Guillaume Bonnissent’s Insurance Technology Diary

Episode 69: Keep up!

Guillaume Bonnissent’s Insurance Technology Diary

This week I read what just might be the last article you ever need to read about AI for insurance (except for this one, of course). It was written by a clever person named Ralitsa Nenkova, who’s Global Insurance Leader at Kyndryl, which says its mission is to “help customers in every industry ensure their essential systems will work when, where, and how they need them to.”  

The article, which was published on the website of the Association of British Insurers, makes five overall points (positioned as ‘strategies’) on the topic of AI in insurance technology. Seeing these, regular readers of Insurance Technology Diary will quickly understand why I liked the article so much.

Nenkova’s first point is something I have urged people to take to heart since long before I was your diarist. It says that you should begin by defining the outcome that you hope to achieve, rather than the technology you want to use. You don’t need an AI strategy, but your technology strategy should definitely incorporate AI.

It’s conceivable that AI may not be part of the solution to the pain point you wish to resolve (although not in the context of Nenkova’s article, since it is called The AI Native Insurer). However, when AI is involved – and perhaps even when it isn’t – one genuinely amazing possibility is to be bold with the outcome you target. Take the solution way beyond the pain point. Focus on a genuine process problem, but dream big. Even if the solution cannot be achieved today, it’s likely to be possible as soon as tomorrow, given the speed of technological advance.
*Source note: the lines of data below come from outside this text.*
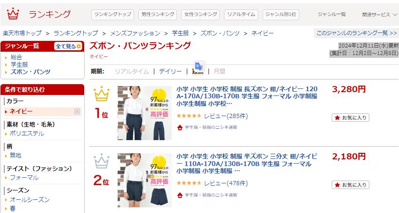Open このジャンルのランキング一覧 link
Screen dimensions: 399x213
tap(357, 33)
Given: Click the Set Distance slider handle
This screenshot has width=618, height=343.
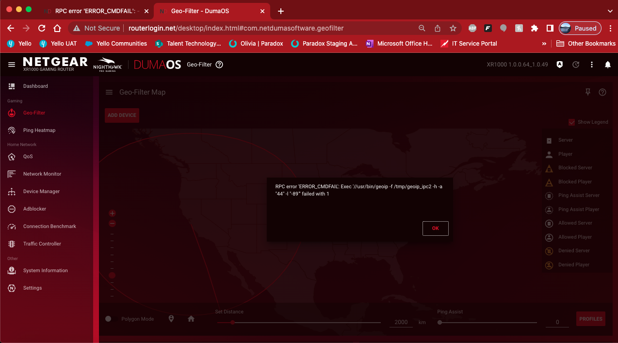Looking at the screenshot, I should click(x=232, y=322).
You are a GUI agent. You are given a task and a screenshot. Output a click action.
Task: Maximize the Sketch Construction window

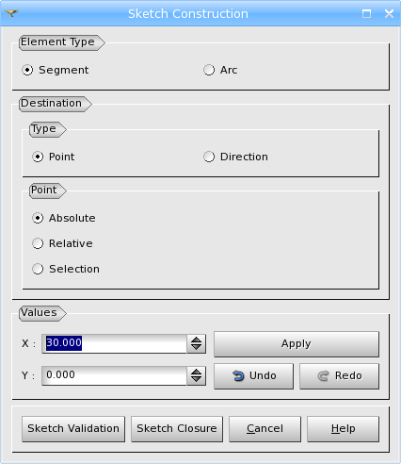pos(366,13)
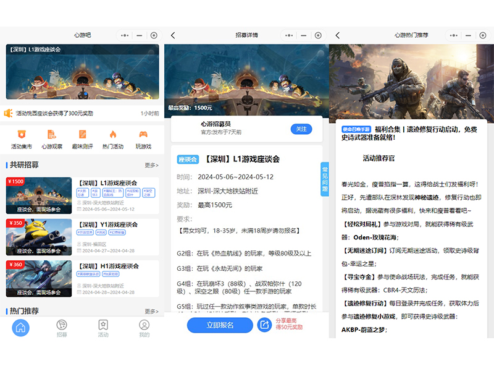
Task: Open the 心游观察 icon
Action: [x=52, y=134]
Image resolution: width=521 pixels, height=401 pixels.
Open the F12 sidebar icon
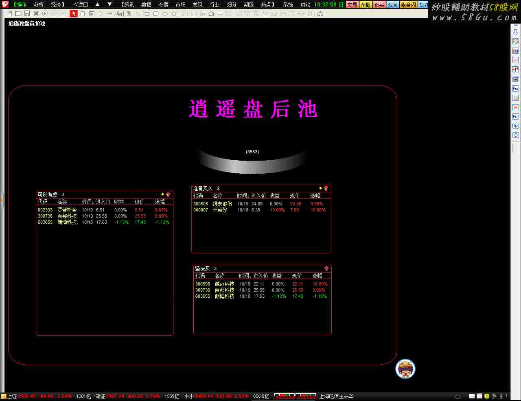click(515, 116)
The second strategy is another no-brainer. Concentrate first on applications which require low effort to implement but will deliver high impact. I once added a feature to a client’s underwriting workbench that meant no underwriter could exceed their authority without ringing a virtual alarm bell and causing the underwriting process to cease with a proverbial screeching of wheels and rising of smoke. Implementation was almost effortless, but the foregone hassle was gigantic. The client didn’t ask for it, but it’s one of the simpleton features users now praise more than any other.

Strategy 3, “Modernise your existing technology ecosystem with AI,” is really interesting. As Nenkova states, a big win can come from using Agentic AI to read existing code, then to create APIs to bridge old applications to a modern interface. The process should allow insurers to become agnostic about where their data sits.

More importantly, perhaps, though, such an approach would make data migration far less painful than even recent, AI-driven innovations allow. This would at last reveal the tunnel-ending light for companies reluctant to abandon legacy systems because they fear the pain of migration. It also supports another attractive goal I’ve suggested before: data translation on the fly, which would eliminate the need for the migraine-inducing process of implementing a different data standard for each and every market and trading partner.

Strategy 4 is about “transformational resilience” from the perspective of data breaches, and even “subtle interference” by third parties with systems, but it should also be about making sure you don’t let your virtual agents loose on an unsuspecting book of business. Controls are very important. Automation is great, but it needs to be checked and controlled, something else you’ve often heard me cry. The simple truth is that AI is fallible (for now, at least), and will sometimes chose a random, incomplete, or even erroneous outputs if that’s what it believes its users want.

Adoption, adaptation, and changing the ways employees work lies at the core of Strategy 5. I’ve touched on these themes many times before in this space, but many insurance-sector executives will run scared from Nenkova’s advice to: “Rethink your operating model to support AI-native ways of working.”

True, adoption of AI tools is key, and some processes will have to change (I realise I haven’t yet mentioned the ideal of eliminating bordereaux in favour of straight-through processing). However, to package the business change necessary to implement efficient, truly useful technology platforms as a new (let alone a ‘target’) “operating model” is bound to make insurance VPs seek comfort between their spreadsheets.

Instead, Strategy 5 must be about demonstrating to employees that they can be more efficient, which is to their benefit. In line with Strategy 2, aim first for the improvements that will have the highest impact on the reduction of employees’ mundane tasks, and you will win the hearts and minds from the first demo. Better yet, ask them what they need and want, then involve them in the design and build.

So that’s it. The five definitive points about AI for insurance technology. This may well be The Last Article You Need To Read About AI for Insurance. However, check back tomorrow. AI is advancing so fast, and hauling the entire global computing ecosystem along with it, that no article can be definitive for more than a short time.

All of the points Ralitsa Nenkova made in her excellent article remain valid as I reach the end of this diary entry. The tech has probably moved on since the beginning of the article, though, and looking back Point 3 is now smells a little stale. Readers, instead of keeping your legacy systems (as Nenkova and I have basically endorsed), now is probably the time when Agentic AI is sufficiently robust to allow a pain-free migration to a dynamic system that frees you finally from the shackles of legacy.

It’s Strategy 1, then. More than ever, you can and should dream about the best state your business could be in, the most amazing tools to which your employees could have access, and seamless, safe, real-time integration with all your trading partners’ platforms. It might not possible today, but likely it will be tomorrow.